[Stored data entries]
_ _ _

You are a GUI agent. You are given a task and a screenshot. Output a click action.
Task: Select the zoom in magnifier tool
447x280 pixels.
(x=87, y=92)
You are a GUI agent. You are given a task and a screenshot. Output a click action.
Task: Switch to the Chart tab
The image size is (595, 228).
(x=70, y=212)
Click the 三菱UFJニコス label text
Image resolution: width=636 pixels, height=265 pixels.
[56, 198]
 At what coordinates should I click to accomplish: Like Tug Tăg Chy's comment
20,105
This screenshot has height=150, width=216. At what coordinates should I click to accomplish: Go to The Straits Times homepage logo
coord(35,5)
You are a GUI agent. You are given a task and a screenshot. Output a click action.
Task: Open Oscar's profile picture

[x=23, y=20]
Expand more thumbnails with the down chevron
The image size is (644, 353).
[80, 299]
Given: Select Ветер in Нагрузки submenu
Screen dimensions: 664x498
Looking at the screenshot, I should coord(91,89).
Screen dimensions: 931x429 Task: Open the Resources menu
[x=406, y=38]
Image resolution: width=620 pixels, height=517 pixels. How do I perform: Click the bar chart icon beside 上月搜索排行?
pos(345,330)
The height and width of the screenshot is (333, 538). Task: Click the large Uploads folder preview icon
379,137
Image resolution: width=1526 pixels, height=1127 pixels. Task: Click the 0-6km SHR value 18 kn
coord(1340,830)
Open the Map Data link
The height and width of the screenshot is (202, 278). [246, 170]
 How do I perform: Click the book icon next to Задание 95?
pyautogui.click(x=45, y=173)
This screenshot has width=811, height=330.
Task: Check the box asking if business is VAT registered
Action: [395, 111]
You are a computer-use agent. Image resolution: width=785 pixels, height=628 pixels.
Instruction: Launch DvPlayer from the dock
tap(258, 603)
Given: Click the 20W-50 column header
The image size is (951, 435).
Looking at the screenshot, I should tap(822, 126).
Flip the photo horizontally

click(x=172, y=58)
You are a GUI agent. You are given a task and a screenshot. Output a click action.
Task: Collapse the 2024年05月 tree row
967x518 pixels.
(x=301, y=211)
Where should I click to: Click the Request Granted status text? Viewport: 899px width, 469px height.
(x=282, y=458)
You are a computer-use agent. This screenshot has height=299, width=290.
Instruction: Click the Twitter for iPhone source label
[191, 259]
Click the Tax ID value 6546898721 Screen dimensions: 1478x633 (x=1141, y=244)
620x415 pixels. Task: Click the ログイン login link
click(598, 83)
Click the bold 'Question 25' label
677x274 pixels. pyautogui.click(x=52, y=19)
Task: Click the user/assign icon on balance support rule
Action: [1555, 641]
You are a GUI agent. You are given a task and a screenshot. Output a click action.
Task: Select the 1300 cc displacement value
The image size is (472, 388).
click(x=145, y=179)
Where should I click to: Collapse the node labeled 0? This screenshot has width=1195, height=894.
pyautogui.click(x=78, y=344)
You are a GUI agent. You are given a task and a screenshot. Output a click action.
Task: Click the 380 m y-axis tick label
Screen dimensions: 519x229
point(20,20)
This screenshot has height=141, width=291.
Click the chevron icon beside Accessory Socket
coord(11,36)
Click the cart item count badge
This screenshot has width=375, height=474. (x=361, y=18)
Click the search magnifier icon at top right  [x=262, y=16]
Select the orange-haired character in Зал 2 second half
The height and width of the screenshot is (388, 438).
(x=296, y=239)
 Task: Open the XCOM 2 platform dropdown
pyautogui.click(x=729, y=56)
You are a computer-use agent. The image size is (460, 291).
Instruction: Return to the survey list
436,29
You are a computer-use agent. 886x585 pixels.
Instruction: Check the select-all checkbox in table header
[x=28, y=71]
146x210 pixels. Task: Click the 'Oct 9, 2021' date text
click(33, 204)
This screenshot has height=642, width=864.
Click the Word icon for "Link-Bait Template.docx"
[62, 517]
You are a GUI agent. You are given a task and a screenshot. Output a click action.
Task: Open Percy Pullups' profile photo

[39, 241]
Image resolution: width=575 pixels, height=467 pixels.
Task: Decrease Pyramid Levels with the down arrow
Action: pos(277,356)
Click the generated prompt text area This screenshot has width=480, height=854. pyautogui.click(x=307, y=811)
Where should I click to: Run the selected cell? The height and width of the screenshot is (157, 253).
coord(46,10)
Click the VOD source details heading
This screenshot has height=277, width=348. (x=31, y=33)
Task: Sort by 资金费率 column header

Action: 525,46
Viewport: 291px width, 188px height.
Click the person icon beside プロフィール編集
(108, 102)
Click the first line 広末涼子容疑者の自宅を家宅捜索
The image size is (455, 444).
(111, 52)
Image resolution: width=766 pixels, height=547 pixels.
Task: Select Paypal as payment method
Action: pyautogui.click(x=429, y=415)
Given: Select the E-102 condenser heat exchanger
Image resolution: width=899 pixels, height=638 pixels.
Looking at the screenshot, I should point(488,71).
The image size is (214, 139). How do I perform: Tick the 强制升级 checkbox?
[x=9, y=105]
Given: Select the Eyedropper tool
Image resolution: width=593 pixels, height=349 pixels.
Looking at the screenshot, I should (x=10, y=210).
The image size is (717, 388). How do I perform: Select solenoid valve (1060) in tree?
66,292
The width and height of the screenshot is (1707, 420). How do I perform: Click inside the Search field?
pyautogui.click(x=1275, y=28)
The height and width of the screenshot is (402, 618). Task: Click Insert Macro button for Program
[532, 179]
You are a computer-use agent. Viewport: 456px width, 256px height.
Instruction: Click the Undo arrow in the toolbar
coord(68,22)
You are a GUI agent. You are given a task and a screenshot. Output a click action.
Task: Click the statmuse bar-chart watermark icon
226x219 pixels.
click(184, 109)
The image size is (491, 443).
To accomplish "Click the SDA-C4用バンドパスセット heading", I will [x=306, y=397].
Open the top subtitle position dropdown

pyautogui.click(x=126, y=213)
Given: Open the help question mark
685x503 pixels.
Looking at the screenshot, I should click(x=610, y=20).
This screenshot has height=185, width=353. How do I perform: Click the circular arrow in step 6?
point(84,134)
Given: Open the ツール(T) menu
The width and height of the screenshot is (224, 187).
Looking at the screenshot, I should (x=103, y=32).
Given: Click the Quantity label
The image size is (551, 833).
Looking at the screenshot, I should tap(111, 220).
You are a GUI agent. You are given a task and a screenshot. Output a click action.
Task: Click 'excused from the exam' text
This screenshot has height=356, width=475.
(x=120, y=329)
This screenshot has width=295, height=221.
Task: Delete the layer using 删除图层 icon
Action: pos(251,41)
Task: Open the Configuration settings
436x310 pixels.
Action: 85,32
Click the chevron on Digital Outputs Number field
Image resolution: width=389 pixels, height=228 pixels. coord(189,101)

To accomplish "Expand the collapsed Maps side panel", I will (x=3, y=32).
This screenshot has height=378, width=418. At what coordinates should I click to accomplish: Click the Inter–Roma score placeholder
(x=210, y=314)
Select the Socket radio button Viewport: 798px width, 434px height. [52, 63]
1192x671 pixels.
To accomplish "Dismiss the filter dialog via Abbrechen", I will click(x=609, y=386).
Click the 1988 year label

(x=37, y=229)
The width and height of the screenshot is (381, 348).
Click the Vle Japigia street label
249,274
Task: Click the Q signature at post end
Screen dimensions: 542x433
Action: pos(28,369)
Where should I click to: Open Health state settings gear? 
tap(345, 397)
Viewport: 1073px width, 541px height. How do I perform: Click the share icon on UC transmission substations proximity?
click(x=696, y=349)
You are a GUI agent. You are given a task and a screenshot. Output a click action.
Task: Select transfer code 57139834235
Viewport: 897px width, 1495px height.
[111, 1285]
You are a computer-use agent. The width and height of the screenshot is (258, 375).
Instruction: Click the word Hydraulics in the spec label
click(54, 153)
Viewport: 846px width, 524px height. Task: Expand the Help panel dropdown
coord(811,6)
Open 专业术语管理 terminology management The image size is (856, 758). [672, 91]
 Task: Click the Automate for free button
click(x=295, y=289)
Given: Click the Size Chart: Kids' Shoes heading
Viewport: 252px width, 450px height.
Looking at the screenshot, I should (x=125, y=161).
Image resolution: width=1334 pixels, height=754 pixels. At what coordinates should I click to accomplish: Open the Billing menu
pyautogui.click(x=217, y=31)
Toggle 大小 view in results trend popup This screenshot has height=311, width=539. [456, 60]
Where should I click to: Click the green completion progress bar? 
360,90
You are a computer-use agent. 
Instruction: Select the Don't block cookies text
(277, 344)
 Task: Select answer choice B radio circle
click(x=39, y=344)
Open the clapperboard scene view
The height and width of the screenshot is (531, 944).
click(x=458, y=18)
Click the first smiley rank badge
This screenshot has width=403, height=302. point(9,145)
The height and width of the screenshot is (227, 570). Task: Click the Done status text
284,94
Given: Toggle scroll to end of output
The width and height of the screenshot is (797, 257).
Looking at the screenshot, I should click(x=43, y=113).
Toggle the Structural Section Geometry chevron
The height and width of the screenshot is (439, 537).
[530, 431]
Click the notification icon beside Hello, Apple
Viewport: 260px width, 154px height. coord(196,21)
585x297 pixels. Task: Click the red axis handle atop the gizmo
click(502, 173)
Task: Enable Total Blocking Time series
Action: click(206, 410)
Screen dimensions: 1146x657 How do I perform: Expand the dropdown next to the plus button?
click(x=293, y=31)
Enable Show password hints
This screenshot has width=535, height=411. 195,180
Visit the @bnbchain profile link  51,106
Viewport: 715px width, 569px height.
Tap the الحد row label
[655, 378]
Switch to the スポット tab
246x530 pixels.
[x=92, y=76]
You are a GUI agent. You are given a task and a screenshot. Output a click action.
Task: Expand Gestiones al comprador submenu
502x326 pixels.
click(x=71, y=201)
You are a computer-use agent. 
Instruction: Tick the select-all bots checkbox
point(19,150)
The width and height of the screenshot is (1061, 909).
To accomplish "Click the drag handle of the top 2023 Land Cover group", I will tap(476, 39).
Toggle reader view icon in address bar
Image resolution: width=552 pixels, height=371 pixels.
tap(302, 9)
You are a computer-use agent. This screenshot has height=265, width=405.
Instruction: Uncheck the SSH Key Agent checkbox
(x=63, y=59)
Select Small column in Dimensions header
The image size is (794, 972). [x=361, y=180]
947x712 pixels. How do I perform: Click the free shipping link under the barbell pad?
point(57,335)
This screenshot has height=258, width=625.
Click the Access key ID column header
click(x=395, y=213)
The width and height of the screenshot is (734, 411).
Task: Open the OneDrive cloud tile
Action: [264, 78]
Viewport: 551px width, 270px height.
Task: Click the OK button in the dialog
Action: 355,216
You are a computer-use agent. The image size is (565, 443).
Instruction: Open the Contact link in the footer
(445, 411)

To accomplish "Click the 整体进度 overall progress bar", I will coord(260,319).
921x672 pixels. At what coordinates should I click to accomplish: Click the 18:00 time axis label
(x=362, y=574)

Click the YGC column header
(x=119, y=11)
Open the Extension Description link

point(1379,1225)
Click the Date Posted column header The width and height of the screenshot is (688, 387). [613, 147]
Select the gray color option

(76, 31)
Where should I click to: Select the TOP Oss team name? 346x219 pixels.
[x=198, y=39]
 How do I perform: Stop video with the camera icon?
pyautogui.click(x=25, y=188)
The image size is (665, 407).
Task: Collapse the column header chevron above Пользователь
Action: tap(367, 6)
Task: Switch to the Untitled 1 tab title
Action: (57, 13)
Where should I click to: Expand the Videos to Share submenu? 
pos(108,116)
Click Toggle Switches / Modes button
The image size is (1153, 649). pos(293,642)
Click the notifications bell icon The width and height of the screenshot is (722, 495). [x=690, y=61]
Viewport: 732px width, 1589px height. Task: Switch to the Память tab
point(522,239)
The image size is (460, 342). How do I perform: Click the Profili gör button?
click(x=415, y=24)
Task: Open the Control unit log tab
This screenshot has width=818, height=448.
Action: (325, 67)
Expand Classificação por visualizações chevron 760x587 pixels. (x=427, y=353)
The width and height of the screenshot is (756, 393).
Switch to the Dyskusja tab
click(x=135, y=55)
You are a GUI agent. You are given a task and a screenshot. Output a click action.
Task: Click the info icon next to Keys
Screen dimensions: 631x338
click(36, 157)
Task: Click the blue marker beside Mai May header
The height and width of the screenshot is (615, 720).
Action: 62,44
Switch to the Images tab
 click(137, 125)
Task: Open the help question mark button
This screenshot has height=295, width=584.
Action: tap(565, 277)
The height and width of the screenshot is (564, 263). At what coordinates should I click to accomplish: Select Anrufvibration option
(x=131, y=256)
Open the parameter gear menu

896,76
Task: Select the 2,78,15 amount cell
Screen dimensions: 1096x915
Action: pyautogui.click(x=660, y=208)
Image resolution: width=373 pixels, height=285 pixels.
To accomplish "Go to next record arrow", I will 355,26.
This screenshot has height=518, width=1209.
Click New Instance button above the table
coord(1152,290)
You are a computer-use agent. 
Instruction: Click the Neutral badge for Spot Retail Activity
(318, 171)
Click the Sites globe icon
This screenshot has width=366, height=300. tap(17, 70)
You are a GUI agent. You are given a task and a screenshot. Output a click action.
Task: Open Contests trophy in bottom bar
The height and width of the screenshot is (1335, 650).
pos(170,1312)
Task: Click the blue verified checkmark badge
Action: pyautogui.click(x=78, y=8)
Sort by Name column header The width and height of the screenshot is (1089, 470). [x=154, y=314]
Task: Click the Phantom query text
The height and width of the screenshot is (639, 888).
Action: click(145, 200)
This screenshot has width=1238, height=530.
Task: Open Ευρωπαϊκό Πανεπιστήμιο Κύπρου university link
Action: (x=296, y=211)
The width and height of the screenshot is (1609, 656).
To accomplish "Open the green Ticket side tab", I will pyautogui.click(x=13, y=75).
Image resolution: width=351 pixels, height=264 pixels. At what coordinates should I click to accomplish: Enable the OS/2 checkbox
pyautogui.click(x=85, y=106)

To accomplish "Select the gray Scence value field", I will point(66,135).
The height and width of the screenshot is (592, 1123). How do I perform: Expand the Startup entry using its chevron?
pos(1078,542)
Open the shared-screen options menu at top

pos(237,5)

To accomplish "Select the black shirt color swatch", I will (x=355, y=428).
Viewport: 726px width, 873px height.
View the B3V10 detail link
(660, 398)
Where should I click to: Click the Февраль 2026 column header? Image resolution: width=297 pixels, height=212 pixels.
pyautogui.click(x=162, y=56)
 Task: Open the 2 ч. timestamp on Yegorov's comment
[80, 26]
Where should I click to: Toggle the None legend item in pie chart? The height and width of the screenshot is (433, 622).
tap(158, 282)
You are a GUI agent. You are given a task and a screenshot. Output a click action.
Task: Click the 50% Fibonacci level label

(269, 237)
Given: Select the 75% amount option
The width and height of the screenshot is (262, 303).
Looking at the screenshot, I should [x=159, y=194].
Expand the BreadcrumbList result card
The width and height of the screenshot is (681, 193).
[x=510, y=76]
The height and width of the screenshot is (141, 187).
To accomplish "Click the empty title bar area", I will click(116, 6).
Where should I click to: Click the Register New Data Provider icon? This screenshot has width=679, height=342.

_ _ _

_Exercise_
All lines above from the line with "Task: Click the statmuse" through the line with "Task: Click 'excused from the exam' text", both included, are to be set down exactly, with nothing else.

_Exercise solution_
Task: Click the statmuse bar-chart watermark icon
226x219 pixels.
click(184, 109)
The image size is (491, 443).
To accomplish "Click the SDA-C4用バンドパスセット heading", I will [x=306, y=397].
Open the top subtitle position dropdown

pyautogui.click(x=126, y=213)
Given: Open the help question mark
685x503 pixels.
Looking at the screenshot, I should click(x=610, y=20).
This screenshot has height=185, width=353. How do I perform: Click the circular arrow in step 6?
point(84,134)
Given: Open the ツール(T) menu
The width and height of the screenshot is (224, 187).
Looking at the screenshot, I should (x=103, y=32).
Given: Click the Quantity label
The image size is (551, 833).
Looking at the screenshot, I should tap(111, 220).
You are a GUI agent. You are given a task and a screenshot. Output a click action.
Task: Click 'excused from the exam' text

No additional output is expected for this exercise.